There is something more minimalist about this cover than many YA covers today. It’s not incredibly minimalist, but I like the basic nature of it; I love the math equation as the carrier for the title, and the outlines of the people in different colors are more effective I think than actual pictures of people would be.
What I think this book is about: Katherine #1 is the new girl at a math gifted special snowflake school. Upon entering her first classroom, she discovers her entire class is also named Katherine. What’s even crazier is all of the Katherines are super good at math, the only thing Katherine #1 has ever been better than others at. Katherine #1 starts having an identity crisis until it is revealed that she is actually just a clone of some original girl named Katherine, and she is part of a scientific program that is tasked with creating super humans to send into space to start a colony on Mars.
Ok, so that’s probably not what An Abundance of Katherines is about. But that could be kind of interesting, right?
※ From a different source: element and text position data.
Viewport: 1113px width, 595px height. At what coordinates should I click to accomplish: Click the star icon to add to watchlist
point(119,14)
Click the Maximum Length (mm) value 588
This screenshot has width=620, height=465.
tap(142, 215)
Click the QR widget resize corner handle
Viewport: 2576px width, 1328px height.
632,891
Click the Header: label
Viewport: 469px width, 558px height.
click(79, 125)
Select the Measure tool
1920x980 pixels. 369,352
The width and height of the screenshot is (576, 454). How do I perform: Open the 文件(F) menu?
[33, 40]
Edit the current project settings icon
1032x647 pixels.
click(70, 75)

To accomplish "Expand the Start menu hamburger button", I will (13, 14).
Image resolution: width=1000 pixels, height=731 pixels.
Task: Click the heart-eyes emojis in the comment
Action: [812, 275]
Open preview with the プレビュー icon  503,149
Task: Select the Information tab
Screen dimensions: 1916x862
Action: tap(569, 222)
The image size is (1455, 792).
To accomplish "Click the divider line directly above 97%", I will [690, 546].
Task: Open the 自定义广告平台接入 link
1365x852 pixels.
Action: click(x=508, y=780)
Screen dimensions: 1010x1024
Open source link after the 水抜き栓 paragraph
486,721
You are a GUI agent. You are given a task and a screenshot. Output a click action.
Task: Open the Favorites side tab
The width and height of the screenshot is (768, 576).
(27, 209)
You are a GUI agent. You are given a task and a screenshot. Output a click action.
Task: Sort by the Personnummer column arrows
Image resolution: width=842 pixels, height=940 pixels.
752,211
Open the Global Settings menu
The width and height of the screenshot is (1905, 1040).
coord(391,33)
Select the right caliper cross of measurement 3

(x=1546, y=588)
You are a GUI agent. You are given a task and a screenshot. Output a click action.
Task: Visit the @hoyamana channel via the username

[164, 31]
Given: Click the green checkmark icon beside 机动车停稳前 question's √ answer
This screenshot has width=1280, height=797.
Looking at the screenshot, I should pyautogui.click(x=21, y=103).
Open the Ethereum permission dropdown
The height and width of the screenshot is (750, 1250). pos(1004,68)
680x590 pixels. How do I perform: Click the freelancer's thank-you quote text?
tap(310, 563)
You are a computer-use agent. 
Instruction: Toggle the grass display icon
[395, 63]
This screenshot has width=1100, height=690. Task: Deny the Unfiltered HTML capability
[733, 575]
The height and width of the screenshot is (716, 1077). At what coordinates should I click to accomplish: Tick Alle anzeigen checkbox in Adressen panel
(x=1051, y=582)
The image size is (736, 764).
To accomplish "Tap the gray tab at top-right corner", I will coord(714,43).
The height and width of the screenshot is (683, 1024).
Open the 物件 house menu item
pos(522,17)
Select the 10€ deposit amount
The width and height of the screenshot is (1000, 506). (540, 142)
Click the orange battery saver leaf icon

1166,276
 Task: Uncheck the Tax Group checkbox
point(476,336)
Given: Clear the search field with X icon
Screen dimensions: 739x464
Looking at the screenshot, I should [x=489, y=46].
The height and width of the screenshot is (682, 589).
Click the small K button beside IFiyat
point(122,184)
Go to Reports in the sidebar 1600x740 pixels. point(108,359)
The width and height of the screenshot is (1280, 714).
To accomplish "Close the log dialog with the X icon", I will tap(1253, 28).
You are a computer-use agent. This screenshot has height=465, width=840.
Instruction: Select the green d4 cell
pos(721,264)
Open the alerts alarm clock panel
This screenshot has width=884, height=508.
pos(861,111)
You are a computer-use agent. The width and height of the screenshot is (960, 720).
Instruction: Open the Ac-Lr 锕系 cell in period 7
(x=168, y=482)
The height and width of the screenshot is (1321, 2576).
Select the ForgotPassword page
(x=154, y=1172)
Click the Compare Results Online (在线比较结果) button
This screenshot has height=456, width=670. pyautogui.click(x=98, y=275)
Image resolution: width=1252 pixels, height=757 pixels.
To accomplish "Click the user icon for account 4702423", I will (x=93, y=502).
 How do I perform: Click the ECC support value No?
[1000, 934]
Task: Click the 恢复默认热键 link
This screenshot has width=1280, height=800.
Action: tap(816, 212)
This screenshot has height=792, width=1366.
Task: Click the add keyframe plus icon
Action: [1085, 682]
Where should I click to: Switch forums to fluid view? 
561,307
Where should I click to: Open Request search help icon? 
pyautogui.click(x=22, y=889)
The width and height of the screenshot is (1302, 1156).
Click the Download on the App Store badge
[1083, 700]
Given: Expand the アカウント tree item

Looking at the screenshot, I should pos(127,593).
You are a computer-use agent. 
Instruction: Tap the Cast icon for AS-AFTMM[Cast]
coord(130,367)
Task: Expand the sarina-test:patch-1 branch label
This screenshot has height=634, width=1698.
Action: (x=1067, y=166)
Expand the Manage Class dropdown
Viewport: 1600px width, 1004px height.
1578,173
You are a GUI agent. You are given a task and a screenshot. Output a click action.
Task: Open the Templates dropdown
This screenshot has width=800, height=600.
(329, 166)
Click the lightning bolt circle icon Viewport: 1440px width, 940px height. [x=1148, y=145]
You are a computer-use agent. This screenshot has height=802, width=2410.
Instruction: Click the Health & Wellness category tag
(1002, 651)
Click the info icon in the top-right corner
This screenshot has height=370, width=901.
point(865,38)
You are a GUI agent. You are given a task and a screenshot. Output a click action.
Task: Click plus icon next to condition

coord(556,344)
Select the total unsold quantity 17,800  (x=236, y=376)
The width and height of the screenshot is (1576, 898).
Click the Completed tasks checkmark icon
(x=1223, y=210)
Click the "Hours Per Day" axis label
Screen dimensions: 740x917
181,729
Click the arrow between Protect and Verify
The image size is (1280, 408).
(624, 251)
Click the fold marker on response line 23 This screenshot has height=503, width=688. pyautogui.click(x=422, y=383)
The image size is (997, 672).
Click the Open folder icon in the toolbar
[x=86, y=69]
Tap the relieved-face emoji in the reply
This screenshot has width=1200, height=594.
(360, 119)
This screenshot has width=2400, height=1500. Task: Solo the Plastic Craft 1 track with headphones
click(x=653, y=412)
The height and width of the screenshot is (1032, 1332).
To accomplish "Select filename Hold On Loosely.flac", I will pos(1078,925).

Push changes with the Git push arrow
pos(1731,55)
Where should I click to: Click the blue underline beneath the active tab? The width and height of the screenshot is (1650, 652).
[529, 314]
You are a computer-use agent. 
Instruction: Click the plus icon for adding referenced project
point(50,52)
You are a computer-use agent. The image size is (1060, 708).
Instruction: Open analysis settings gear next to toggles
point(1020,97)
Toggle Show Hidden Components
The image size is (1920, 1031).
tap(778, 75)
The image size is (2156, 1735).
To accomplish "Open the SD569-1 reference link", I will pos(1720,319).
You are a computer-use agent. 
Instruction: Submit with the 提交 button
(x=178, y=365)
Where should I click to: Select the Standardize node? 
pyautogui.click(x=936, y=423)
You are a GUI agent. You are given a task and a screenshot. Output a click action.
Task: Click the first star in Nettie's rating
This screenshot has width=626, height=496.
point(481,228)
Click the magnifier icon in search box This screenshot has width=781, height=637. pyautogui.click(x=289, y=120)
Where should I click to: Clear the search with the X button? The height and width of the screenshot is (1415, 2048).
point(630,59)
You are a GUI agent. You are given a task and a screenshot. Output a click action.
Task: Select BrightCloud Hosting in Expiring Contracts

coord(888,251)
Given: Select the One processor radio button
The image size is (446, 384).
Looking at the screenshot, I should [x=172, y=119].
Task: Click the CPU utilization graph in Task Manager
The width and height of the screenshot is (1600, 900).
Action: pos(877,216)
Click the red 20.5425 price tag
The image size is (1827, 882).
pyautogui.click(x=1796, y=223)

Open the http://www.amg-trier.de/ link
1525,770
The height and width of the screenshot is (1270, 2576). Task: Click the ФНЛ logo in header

What this book is really about: Katherine V thought boys were gross
Katherine X just wanted to be friends
Katherine XVIII dumped him in an e-mail
K-19 broke his heart
When it comes to relationships, Colin Singleton’s type happens to be girls named Katherine. And when it comes to girls named Katherine, Colin is always getting dumped. Nineteen times, to be exact.
On a road trip miles from home, this anagram-happy, washed-up child prodigy has ten thousand dollars in his pocket, a bloodthirsty feral hog on his trail, and an overweight, Judge Judy-loving best friend riding shotgun–but no Katherines. Colin is on a mission to prove The Theorem of Underlying Katherine Predictability, which he hopes will predict the future of any relationship, avenge Dumpees everywhere, and finally win him the girl. Love, friendship, and a dead Austro-Hungarian archduke add up to surprising and heart-changing conclusions in this ingeniously layered comic novel about reinventing oneself.
Yep, sounds like a John Green novel. Probably won’t be picking this one up anytime soon, but it’ll probably stay on the TBR.
Which version of An Abundance of Katherines would you prefer to read?
Link up, and let me know how you judged this week’s book cover!
Oh I MUCH prefer the first one, which sounded rather enjoyable and engrossing, whereas the second one just sounded… gross.
hahaha I thought so too! I’m not really a fan of John Green, though, like I said, I did love The Fault in Our Stars.